Some other commenters, notably trade associations, took the chance to provide some serious input to the task force. Such input included:

  • The Bank Policy Institute, a banking industry advocacy group, said that the CFPB should make it convenient for consumers who operate in a digital world to get disclosures.
  • The BPI also wants underwriting of credit to be modernized so lenders can make better use of alternative data and machine learning inputs to make access to credit easier.
  • The Financial Health Network, an organization that aims to promote financial health, noted that more regulatory oversight is required in terms of ensuring consumer reporting agencies take reasonable efforts to ensure the accuracy of consumer data, as the Fair Credit Reporting Act requires.
  • The FHN also wants more robust protection related to sharing of consumer data under the Gramm-Leach-Bliley Act, with more of an opt-in default model rather than an opt-out one that presumes consumers are inclined to share their data.
  • The Center for Responsible Lending pointed out that there are a number of “structural issues” present in the debt collection marketplace, in which creditors, rather than consumers, are providing business to debt collectors.
  • In the credit card market, the CRL says, there are “reverse Robin Hood” subsidies present whereby subprime consumers, and those who make only minimum payments, subsidize wealthier consumers.
  • The Consumer Bankers Association asked for the updating and harmonizing of regulations related to electronic advertising and disclosures.
  • More regulation of fintech companies, holding them to the same standards as the ones for traditional financial institutions, is another aspect the CBA would like the CFPB to consider.
  • The Consumer Data Industry Association, which represents credit reporting bureaus, came up with various suggestions for the improvement of the CFPB’s consumer complaints process, noting that consumers should have to take recourse to the Fair Credit Reporting Act before disputing the accuracy of credit reporting information with the CFPB. Consumers oftentimes confuse a lender’s misreporting and blame it on the credit reporting agencies, the CDIA said.
  • The Consumer Relations Consortium, representing participants in the debt collection marketplace, would like all financial services statutes to harmonize their statutory record retention standards.
  • Mastercard would like to see a uniform national standard for companies other than financial institutions, which are already subject to breach notification requirements, to notify consumers about data breaches.
  • At a public hearing on the CFPB task force that the consumer protection agency organized, with input from various academics, one suggestion was that there needs to be more disclosure on investing apps, with more accountability, much the same way that the CARD Act has brought in more accountability and protection for younger consumers. (The CFPB is also looking for public comment on how the CARD Act regulations have impacted the consumer credit market and small businesses.)
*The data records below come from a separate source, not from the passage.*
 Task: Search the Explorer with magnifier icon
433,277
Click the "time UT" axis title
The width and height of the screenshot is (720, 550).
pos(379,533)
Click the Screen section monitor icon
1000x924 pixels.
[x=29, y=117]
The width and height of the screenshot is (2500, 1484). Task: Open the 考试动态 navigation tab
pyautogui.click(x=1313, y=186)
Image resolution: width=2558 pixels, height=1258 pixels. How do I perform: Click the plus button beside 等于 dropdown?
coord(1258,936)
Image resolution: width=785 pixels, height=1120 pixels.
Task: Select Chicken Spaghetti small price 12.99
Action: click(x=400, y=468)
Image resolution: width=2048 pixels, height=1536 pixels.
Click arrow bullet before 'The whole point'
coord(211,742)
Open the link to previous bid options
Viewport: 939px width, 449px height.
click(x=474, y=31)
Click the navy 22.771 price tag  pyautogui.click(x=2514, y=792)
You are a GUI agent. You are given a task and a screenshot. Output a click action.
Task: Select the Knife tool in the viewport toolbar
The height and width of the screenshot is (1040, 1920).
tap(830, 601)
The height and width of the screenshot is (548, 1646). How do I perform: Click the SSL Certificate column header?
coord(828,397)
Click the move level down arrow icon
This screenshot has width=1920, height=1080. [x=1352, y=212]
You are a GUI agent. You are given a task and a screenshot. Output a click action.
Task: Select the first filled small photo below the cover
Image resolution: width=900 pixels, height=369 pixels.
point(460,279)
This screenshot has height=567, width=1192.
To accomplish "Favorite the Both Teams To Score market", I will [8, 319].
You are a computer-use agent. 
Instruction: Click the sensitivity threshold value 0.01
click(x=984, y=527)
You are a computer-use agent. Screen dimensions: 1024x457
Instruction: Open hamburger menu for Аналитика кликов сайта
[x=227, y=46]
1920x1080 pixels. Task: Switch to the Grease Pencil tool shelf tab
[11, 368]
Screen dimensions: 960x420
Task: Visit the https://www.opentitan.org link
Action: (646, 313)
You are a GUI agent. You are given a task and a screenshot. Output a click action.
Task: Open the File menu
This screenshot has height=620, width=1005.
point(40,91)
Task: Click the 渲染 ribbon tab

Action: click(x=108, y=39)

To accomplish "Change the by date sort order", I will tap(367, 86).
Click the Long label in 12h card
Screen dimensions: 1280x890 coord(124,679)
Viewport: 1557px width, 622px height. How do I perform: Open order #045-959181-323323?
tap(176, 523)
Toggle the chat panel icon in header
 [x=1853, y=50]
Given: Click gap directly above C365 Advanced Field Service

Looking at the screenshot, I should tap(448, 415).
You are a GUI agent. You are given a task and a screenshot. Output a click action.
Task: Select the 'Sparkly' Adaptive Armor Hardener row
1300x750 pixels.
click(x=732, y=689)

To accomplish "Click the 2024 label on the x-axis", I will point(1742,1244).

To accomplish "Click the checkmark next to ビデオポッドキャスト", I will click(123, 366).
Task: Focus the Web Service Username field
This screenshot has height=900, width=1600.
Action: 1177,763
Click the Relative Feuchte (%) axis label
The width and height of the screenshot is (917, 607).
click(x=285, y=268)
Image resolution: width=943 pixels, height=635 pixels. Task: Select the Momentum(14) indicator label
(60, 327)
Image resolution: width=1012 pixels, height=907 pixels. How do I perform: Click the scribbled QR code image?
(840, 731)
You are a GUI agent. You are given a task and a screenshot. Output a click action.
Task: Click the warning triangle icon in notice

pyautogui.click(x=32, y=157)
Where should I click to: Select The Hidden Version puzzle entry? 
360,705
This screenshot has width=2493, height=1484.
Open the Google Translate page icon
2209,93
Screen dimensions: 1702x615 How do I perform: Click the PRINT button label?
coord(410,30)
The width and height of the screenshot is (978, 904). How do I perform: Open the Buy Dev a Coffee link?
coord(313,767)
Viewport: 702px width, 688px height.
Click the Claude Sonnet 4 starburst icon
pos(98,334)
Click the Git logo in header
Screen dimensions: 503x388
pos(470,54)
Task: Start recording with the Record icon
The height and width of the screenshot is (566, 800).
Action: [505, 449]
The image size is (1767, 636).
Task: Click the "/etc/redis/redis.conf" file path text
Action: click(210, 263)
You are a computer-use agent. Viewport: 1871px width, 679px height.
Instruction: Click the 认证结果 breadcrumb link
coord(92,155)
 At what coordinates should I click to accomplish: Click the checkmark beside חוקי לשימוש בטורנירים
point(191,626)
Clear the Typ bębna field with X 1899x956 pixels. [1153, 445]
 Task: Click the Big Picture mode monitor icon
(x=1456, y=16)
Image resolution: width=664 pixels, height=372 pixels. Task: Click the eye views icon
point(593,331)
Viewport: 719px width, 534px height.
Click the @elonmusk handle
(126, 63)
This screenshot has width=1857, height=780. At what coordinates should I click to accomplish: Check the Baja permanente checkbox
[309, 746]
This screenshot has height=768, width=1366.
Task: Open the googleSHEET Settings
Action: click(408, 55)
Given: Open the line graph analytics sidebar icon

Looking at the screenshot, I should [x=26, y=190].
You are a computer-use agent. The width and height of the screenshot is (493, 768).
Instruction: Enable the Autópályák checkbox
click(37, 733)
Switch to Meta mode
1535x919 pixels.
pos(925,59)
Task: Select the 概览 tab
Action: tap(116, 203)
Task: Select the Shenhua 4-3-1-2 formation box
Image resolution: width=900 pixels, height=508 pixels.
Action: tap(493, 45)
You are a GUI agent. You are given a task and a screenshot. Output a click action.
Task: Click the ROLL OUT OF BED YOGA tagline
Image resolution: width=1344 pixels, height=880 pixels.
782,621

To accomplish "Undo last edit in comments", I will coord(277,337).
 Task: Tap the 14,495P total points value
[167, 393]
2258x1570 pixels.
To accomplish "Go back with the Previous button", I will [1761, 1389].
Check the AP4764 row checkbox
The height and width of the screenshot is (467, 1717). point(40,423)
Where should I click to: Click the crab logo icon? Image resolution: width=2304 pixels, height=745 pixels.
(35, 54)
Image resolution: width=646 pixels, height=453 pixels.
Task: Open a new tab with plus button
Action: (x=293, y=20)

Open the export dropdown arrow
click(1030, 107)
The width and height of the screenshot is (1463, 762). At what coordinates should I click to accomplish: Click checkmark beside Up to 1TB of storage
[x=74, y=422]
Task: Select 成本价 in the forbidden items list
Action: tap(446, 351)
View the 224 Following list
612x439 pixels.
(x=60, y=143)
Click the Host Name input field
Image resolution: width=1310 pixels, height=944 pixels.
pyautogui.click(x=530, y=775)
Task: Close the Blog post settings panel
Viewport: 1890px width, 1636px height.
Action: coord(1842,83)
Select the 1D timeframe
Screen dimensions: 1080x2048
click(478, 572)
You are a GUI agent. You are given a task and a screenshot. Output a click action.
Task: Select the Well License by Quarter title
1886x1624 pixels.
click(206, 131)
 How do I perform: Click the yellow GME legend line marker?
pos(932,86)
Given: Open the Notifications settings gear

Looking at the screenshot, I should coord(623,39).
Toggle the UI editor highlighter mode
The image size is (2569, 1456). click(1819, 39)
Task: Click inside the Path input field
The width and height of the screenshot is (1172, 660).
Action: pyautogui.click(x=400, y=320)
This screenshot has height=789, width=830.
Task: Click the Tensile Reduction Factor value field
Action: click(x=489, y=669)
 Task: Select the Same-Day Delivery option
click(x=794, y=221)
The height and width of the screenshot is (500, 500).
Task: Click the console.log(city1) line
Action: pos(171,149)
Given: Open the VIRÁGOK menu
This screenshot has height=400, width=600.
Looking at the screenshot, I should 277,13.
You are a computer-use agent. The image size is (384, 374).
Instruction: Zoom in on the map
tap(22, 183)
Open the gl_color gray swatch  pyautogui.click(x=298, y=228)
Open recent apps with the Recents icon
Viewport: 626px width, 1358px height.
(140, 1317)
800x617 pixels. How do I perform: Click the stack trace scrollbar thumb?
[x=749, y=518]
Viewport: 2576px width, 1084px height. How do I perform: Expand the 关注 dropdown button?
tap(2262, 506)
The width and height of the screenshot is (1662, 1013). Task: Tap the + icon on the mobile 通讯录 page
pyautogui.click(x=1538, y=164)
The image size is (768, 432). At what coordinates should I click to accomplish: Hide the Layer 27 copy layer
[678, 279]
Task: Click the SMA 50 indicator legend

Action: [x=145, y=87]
See related: Alternative data looks beyond traditional scores to extend credit, but risks abound

Consumer groups allege task force is illegal

In the meantime, various consumer advocacy groups, including the National Association of Consumer Advocates and the U.S. Public Interest Research Group have filed a lawsuit against the CFPB and CFPB Director Kathy Kraninger, alleging that the task force is in violation of the Federal Advisory Committee Act.

The groups allege that the task force is industry-aligned and does not have any consumer protection advocates. They also say it does not serve any public interest and works behind closed doors. Thus, the case seeks to stop the task force’s operation.

Democracy Forward Executive Director Anne Harkavy said, “The Federal Consumer Financial Law Taskforce is the latest effort by a Trump appointee to outsource policymaking to private interests while excluding other voices. We’ve stopped them before, and we’re asking the court to stop them here.”